L'Europa aveva scelto la concorrenza per rompere il monopolio di Stato che prevaleva in ogni paese, e imposto la concorrenza con quattro operartori. Il modello ha funzionato egregiamente, ma non è più sostenibile: dove c'è un'elevata concorrenza, prezzi e margini sono più bassi, ma vengono a mancare le risorse generate internamente per sostenere gli ingenti investimenti che rete, 5G e acquisizione di contenuti richiedono. E' un vecchio trade off.

L'Antitrust europeo continua a ritenere che sia la concorrenza, non le aggregazioni, a promuovere gli investimenti. Una convinzione non supportata però dai dati: Stati Uniti e Giappone, con il minor numero di operatori, hanno investimenti pro capite nelle comunicazioni doppi rispetto a Italia e Germania. Così l'ex monopolista tedesco DT vende le torri di trasmissione a fondi di private equity per destinare il ricavato a consolidare il controllo di T-Mobile, leader negli Usa nel 5G (e anche nei margini).

Ora si attende il pronunciamento della Corte di Giustizia Europea sulla fusione in Gran Bretagna tra la 3 di Hutchinson e la O2 di Telefonica, bloccata dall'Europa nel 2016.

Se l'Antitrust soccombesse, ci sarebbero un'ondata di fusioni e scissioni: 3 questa volta con Vodafone in UK; Orange con Mas Movil in Spagna e con VOO in Belgio.

Nel frattempo, tutti cedono e fondono attività:  DT, Vodafone, Orange vendono le torri di trasmissione, come già Telefonica, TIM e Wind.

L’italianità

Pensare al futuro di Tim in questo contesto come una mera questione di italianità è fuori dal tempo.
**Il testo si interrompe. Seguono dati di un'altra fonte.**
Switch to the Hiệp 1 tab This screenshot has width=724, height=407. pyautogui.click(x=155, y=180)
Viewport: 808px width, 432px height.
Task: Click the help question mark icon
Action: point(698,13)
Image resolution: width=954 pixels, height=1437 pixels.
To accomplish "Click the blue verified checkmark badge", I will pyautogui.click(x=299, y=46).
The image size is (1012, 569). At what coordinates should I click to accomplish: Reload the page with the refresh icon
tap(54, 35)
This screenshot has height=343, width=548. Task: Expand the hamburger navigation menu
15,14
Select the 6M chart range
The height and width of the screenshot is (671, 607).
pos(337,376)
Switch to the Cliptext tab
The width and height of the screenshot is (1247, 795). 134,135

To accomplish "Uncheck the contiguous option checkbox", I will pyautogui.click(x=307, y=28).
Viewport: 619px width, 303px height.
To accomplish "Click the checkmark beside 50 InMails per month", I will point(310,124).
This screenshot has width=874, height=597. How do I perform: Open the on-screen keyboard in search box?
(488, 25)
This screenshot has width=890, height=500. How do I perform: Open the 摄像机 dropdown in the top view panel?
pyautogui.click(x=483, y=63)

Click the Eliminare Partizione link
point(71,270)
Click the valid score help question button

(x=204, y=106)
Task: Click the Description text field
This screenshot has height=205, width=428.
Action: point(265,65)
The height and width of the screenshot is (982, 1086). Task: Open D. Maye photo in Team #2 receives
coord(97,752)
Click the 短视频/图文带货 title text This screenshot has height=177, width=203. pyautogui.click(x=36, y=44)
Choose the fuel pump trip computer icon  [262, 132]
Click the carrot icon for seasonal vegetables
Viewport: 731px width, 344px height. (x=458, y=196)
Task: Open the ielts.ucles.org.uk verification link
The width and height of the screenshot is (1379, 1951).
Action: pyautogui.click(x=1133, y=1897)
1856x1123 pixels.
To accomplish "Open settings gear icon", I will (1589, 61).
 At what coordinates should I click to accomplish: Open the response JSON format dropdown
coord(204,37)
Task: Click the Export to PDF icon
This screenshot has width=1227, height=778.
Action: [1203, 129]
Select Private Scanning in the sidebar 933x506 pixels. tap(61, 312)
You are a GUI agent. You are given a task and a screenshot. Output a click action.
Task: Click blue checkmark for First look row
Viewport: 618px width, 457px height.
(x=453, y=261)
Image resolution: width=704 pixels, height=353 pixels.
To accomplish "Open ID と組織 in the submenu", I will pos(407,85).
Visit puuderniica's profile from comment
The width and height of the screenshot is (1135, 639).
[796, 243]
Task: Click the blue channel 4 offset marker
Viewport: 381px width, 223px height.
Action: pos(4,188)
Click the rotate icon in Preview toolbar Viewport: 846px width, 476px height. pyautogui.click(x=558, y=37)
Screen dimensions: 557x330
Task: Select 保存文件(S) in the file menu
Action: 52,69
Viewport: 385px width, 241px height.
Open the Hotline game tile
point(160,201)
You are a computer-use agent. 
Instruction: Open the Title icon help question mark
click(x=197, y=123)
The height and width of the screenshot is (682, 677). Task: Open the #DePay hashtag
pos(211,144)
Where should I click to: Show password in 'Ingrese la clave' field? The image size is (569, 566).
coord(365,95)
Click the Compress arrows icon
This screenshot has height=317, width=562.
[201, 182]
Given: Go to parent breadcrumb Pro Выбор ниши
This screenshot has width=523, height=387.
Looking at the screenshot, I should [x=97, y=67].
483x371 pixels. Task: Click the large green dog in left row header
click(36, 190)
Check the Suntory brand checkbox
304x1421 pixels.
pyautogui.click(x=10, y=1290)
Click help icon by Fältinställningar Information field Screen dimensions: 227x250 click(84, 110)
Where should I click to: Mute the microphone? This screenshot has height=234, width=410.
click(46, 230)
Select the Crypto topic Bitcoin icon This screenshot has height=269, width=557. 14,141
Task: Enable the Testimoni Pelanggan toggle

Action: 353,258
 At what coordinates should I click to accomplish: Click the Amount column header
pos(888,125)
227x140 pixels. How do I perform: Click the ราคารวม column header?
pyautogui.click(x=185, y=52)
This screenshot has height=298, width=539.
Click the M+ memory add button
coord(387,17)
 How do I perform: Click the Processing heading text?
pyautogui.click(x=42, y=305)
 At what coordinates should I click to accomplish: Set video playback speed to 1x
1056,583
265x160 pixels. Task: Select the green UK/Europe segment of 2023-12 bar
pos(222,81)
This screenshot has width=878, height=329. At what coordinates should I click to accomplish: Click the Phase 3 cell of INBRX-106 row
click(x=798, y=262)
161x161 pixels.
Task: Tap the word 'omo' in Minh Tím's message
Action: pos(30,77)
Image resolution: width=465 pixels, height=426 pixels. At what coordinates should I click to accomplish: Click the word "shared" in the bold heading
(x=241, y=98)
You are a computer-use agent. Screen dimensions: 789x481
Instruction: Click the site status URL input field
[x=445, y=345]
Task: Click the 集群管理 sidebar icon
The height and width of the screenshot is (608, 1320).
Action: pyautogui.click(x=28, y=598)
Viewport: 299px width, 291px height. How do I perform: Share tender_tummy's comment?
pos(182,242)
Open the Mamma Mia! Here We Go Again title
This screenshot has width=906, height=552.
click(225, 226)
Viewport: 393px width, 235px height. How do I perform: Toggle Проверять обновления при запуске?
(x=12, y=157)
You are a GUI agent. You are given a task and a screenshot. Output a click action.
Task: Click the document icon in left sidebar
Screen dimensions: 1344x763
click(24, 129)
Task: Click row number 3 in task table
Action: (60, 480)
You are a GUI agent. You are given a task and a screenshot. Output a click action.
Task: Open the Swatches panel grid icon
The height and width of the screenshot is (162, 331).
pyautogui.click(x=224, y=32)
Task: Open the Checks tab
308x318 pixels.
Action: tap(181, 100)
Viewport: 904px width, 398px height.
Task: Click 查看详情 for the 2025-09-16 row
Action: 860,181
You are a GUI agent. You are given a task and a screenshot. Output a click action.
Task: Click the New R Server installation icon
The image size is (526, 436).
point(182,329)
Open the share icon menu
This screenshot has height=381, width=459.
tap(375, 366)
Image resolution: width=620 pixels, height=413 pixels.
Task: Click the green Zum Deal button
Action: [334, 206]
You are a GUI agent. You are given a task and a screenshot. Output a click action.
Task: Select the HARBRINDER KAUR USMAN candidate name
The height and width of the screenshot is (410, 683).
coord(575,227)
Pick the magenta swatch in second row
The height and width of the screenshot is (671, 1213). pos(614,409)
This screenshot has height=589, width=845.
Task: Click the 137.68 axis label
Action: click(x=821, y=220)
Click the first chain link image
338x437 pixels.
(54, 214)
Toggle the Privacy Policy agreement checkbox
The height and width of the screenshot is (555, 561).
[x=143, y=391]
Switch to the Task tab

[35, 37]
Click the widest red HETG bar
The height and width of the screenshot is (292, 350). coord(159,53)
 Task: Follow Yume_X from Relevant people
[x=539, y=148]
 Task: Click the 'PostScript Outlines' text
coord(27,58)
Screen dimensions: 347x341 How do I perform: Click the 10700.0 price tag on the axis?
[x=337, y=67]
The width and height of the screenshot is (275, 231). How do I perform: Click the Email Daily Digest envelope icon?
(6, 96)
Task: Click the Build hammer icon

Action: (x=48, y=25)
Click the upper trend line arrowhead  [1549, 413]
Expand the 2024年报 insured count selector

Fa sorridere poi il tentativo di risollevare per sorti Tim con lo sport di Dazn: in streaming, contenuti e diritti sportivi è ormai in atto una feroce guerra planetaria. Netflix ha perso il primato a favore di Disney+ a costo però di un raddoppio dei costi operativi che hanno affossato il titolo.

Tutte le major americane sono entrtate nello streaming con enormi risorse in una concorrenza spietata: Comcast, già proprietaria di Sky, ha lanciato Peacock; Warner Bros ha HBO max e Discovery+; Paramount ha Paramount +; naturalmente ci sono anche Amazon con Prime Video e Apple con la sua TV.

Ognuna dalla produzione di contenuti e streaming vuole estendersi ai diritti sportivi e apre ad abbonamenti economici con la pubblicità.  E già si parla di great rebundling con contenitori che offriranno i contenuti di tutti.

L'era delle società telefoniche come media company è finita per sempre. Come è fuori luogo pensare ancora al duopolio Rai/Mediaset nella tv quando ormai l'intrattenimento on demand via internet è la realtà per molti italiani.